> _Instructions for the task_
Rewrite every line of the records below as a Markdown table with the columns Row and Line text, numbering each row and skipping blank lines. Leave the pictures out.

[Records for locating described items]
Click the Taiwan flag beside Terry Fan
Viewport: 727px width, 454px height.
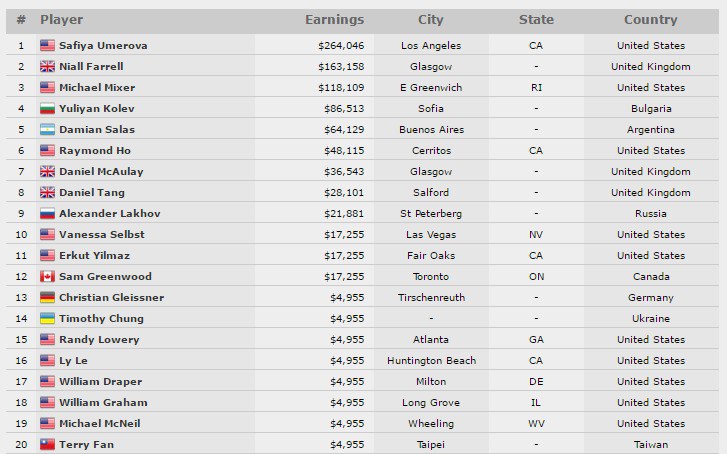(47, 444)
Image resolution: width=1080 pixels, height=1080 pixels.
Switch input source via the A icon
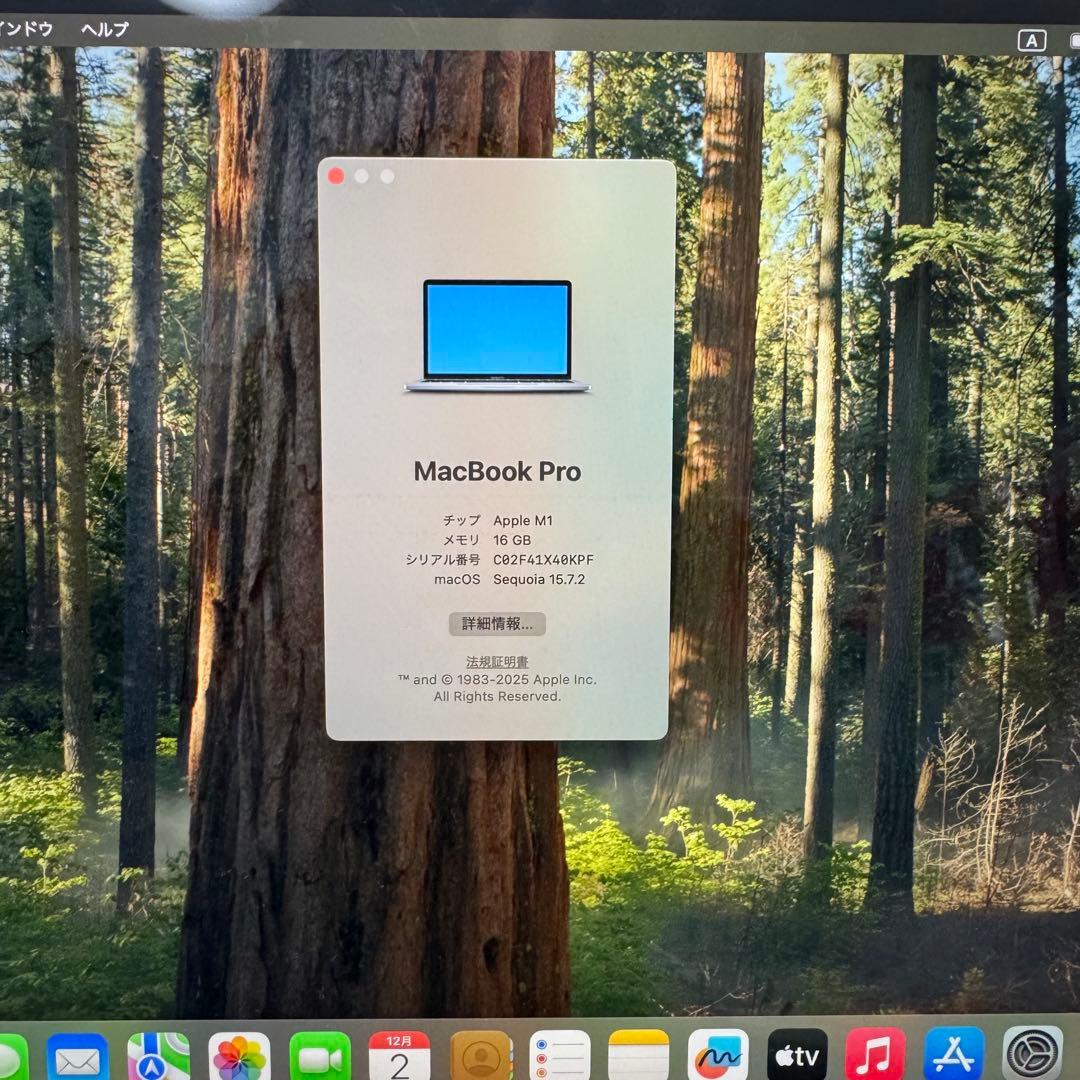click(x=1031, y=40)
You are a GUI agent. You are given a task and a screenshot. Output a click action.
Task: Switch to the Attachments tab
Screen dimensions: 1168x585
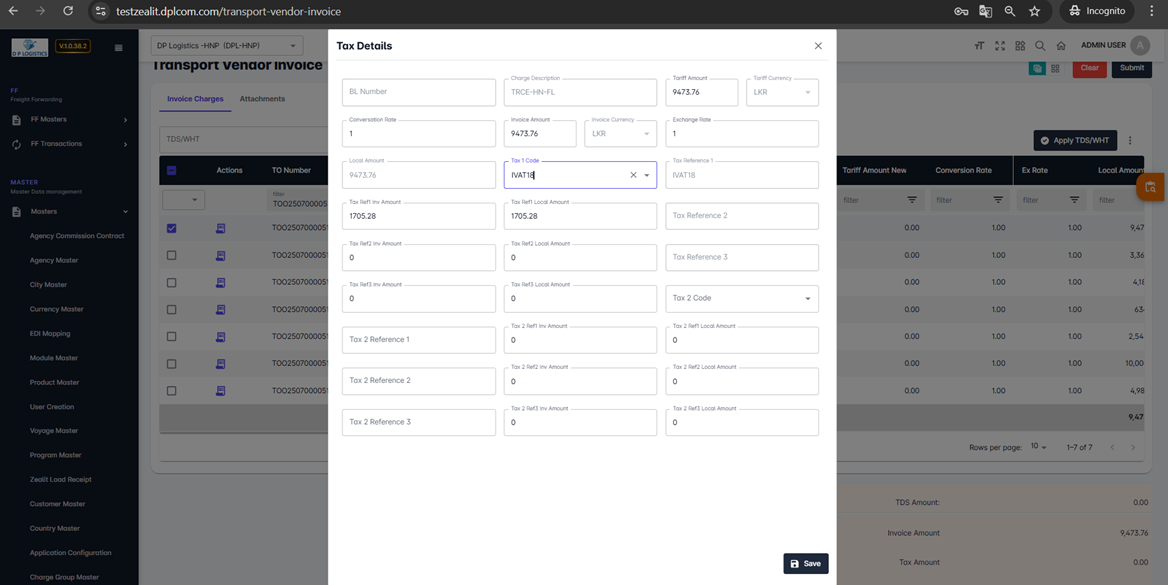click(x=262, y=99)
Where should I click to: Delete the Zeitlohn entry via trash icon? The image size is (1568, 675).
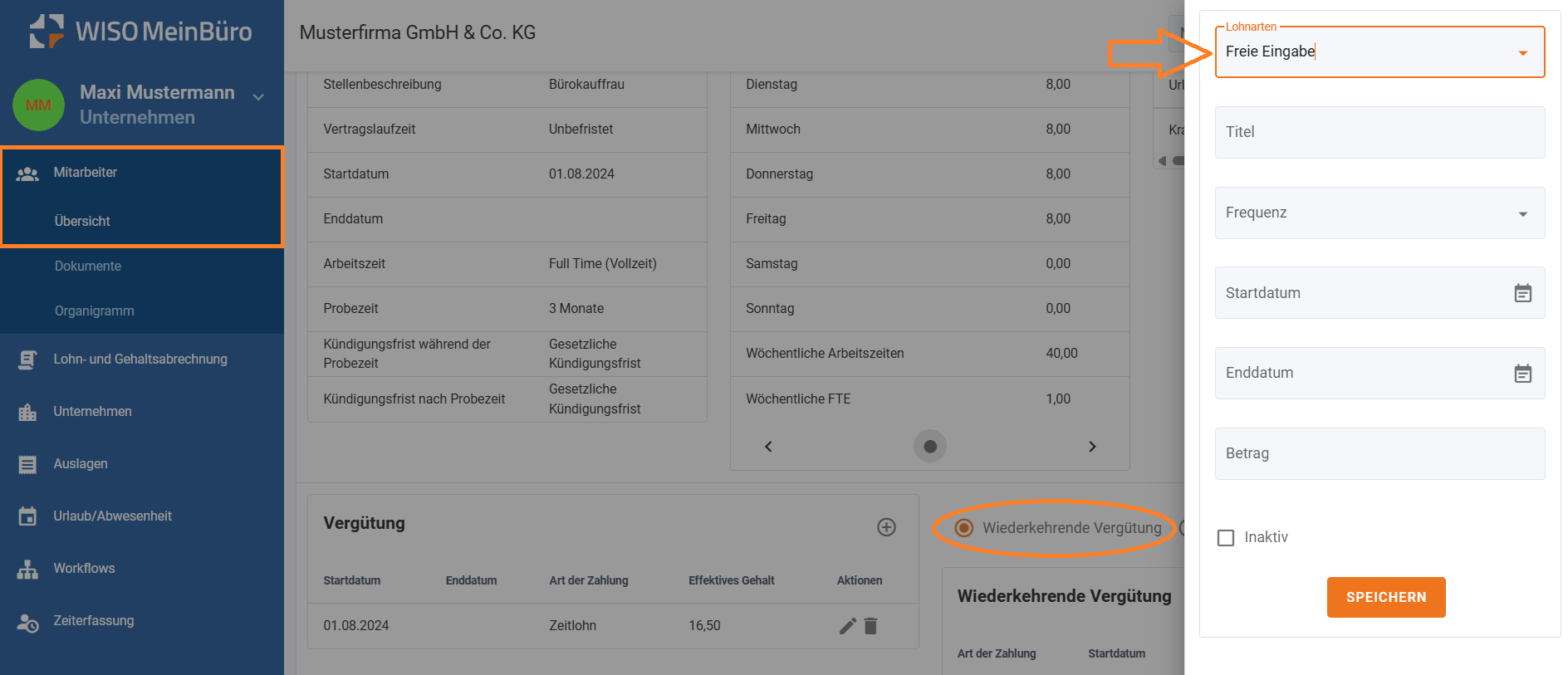click(x=870, y=626)
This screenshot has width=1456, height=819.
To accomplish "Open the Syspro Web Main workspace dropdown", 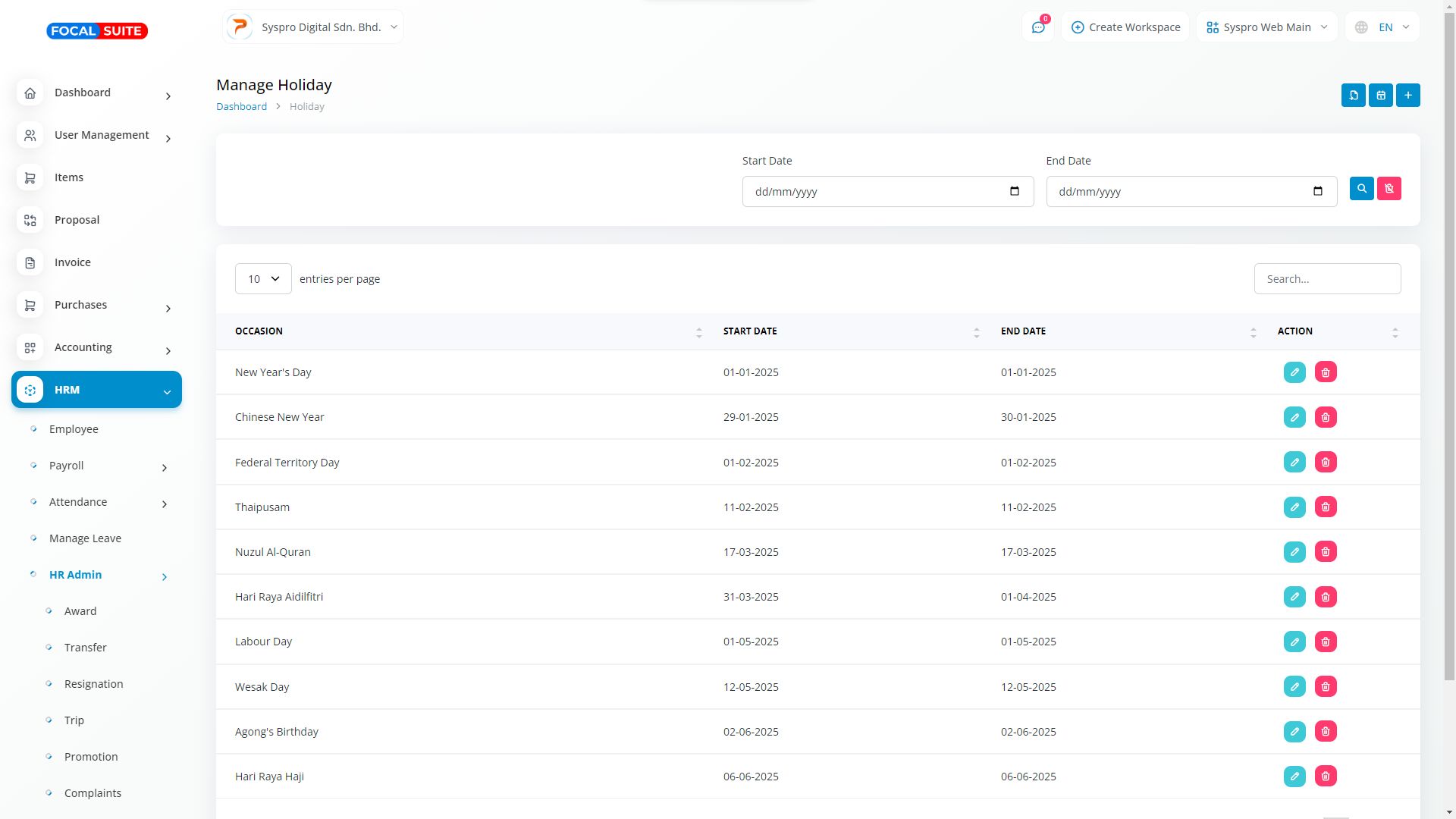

> _Solution to the exercise_
| Row | Line text |
|---|---|
| 1 | Click the Taiwan flag beside Terry Fan |
| 2 | Viewport: 727px width, 454px height. |
| 3 | (47, 444) |
| 4 | Image resolution: width=1080 pixels, height=1080 pixels. |
| 5 | Switch input source via the A icon |
| 6 | click(x=1031, y=40) |
| 7 | You are a GUI agent. You are given a task and a screenshot. Output a click action. |
| 8 | Task: Switch to the Attachments tab |
| 9 | Screen dimensions: 1168x585 |
| 10 | click(x=262, y=99) |
| 11 | Where should I click to: Delete the Zeitlohn entry via trash icon? The image size is (1568, 675). |
| 12 | click(x=870, y=626) |
| 13 | This screenshot has width=1456, height=819. |
| 14 | To accomplish "Open the Syspro Web Main workspace dropdown",  |